Thursday, August 31, 2006

UML or DSL for Embedded?

In his article "UML use" on Dr. Dobb's portal, Jack Ganssle wonders how much UML is really used in the embedded arena. Casually he remarks that when visiting the soon to be held Embedded Systems Conference in Boston, you see UML plastered on every expo booth. I am not surprised Jack, especially with a conference program so narrow-minded with 6 classes on just UML and SysML from 3 speakers, 2 of which are OMG members.

In my view, conferences like ESC should provide the platform for demonstrating new ideas and methods – once proven in industry, not for methods and notations (MDA, SysML) that are hyped by tool vendors and standardization organizations who, after modest success in the desktop and IT market now put their hopes on conquering the embedded market with some simple modifications to their standard and tools.

Modeling with UML is happening more in the embedded area, to me that is a sign that clearly the software is becoming more complex, not that embedded developers have - suddenly - started to love or even accept UML. The reactions at the bottom of the article are clear indications of the problem with a one-size-fits all language that a) never was designed for generating code from it and b) never was designed for developing non-object-oriented software or some form of hybrid: The large majority of all embedded development.

One comment describes the UML tool generating object-oriented languages like C++ while actual development is done in C :) as a problem. Actually the perceived problem is not such a problem here: Assuming the UML tool would generate C, you'd still have to throw the code away, trust me.

Another comment claims that non-UML-savvy developers can create diagrams that are "non UML-compliant". Aside from the fact that the "UML tool" here probably is a pen and a paper or some free tool that's the binary version of a pen and a paper, even if the diagrams were "UML compliant" then that really means zilch. UML compliant is not in any way related to quality-compliant, performance-compliant or just.....compliant! UML says nothing about any product, platform, framework or architecture, UML-compliant can actually be a lot worse than non-UML-compliant.
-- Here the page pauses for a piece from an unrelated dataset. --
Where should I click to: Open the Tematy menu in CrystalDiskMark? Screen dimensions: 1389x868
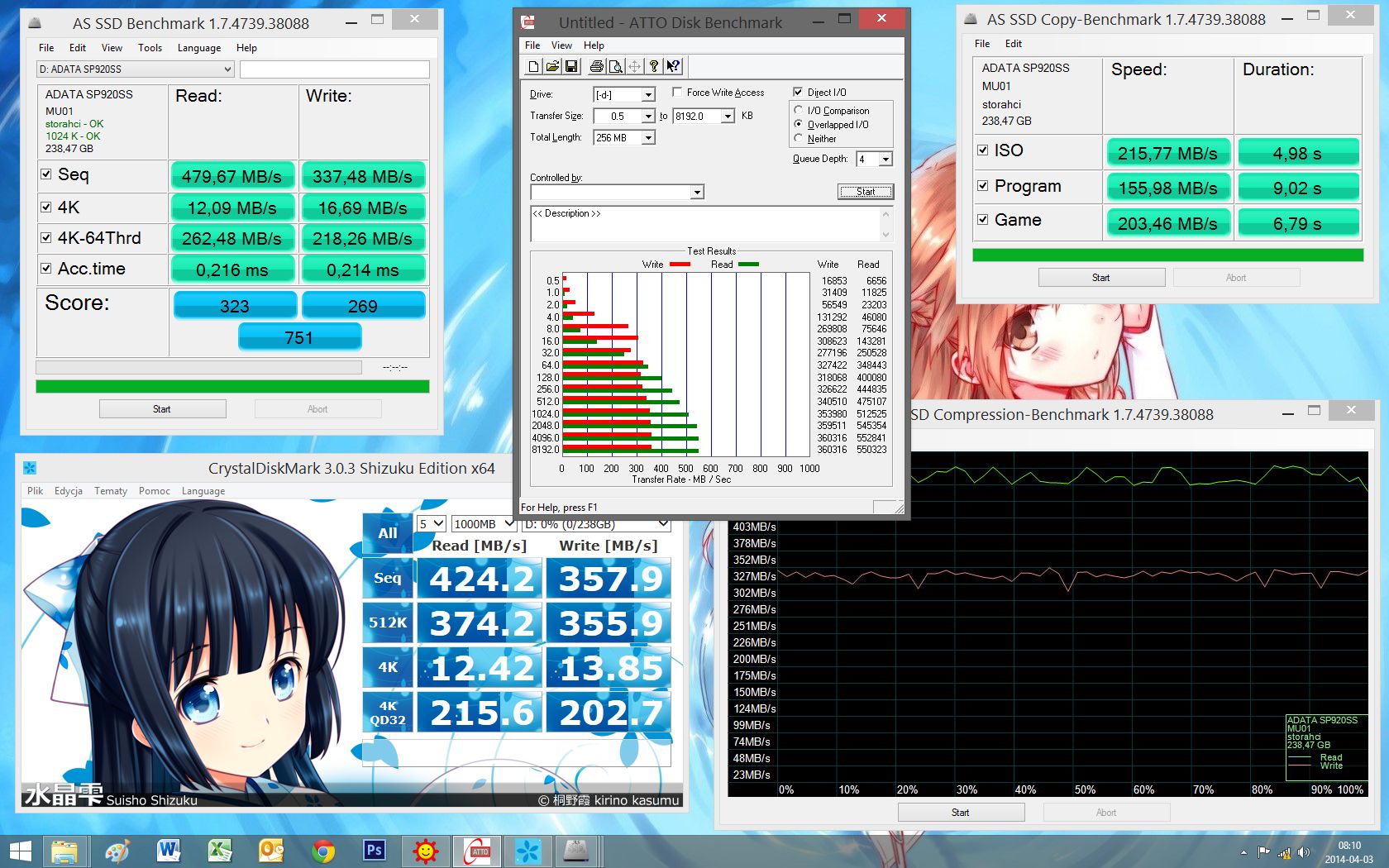pyautogui.click(x=111, y=491)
Of course there's the comment about understanding UML being hard. "it seems that engineers understand block diagrams and pretty pictures, with a bit of descriptive text....much better than a full blown UML diagram complete with interaction diagrams". Yes, code visualization (UML) is not exactly reducing complexity, it just presents complexity in another format. UML fails to raise abstraction is why.

And then the nicest, one that sums it all up to me:

"After having used UML based CASE tools for the past 6 years, I must say they are great for prototyping. Other than that, I'll never use them again. Merging changes from multiple developers into one graphical model? It never worked. Code generation? Only the framework and how much time will that save you."

Thank you Jos Dijkstra. UML-based CASE tools simply do not fit embedded development. The problem is not CASE......... the problem is UML.

I hope the highly esteemed program committee of the Embedded Systems Conference - claiming to offer "
high-caliber, solutions-oriented technical sessions" and a "a fundamental educational tool offering practical, how-to classes designed to meet the needs of engineers developing embedded systems" - will aim to proivide something in next years' program that actually works.

Friday, August 18, 2006

SD Wild West Panel

Well, it's been a while but after a long holiday, during the dryest summer of the century here in Finland, I'm back behind my keyboard.

Currently at MetaCase we're working hard toward the release of the new MetaEdit+, which will be awesome. I had some time to go through old emails, stumbled on the panel script of SD West 2006 and my wooden shoe broke (old Dutch saying). In the annoucement to the panel I am sure the SD events group had announced "some heat" that could be expected. However, the script I read does not give any indication of "heat". Instead, it seems like the panelists were given ear plugs and asked to react to issues that were barely related to each other.

The best advice to attendees clearly came from Compuware's John Kern who wanted to point out that it matters who you hire for a software development project. I bet it does John, but don't you think that "Just hire the smart ones and you don't have to worry about getting them there" is simplifying it just a little too much? Comments like that should get you barred from any future panel if you ask me.

Jack Greenfield mentions that he does not believe in big red buttons that generate code he has to live with from high-level models. Well Jack, first, in MetaEdit+ that button is not big and not red, it's actually quite small and blue/whitish and people have been using it for over 13 years to generate full code that they can live with, and yes, from high-level models.

Scott Ambler reacts (according to the script) out of the blue that not everyone gets modeling. Correct Scott. Could it be that this is because UML, the most used modeling language - hyped since its inception by the OMG in every magazine, website and conference - is actually very complex? Would modeling not be simpler if developers can design with the concepts and rules that they are most familiar with - those from their problem domain - while the language makes sure that they follow the architecture and design rules that are valid in their problem domain?

Hopefully the next panel on MDD provides some real fireworks, cause there is enough reason to. A good moderator might help, one who doesn't let panelists get away with half answers or John-Kernisms.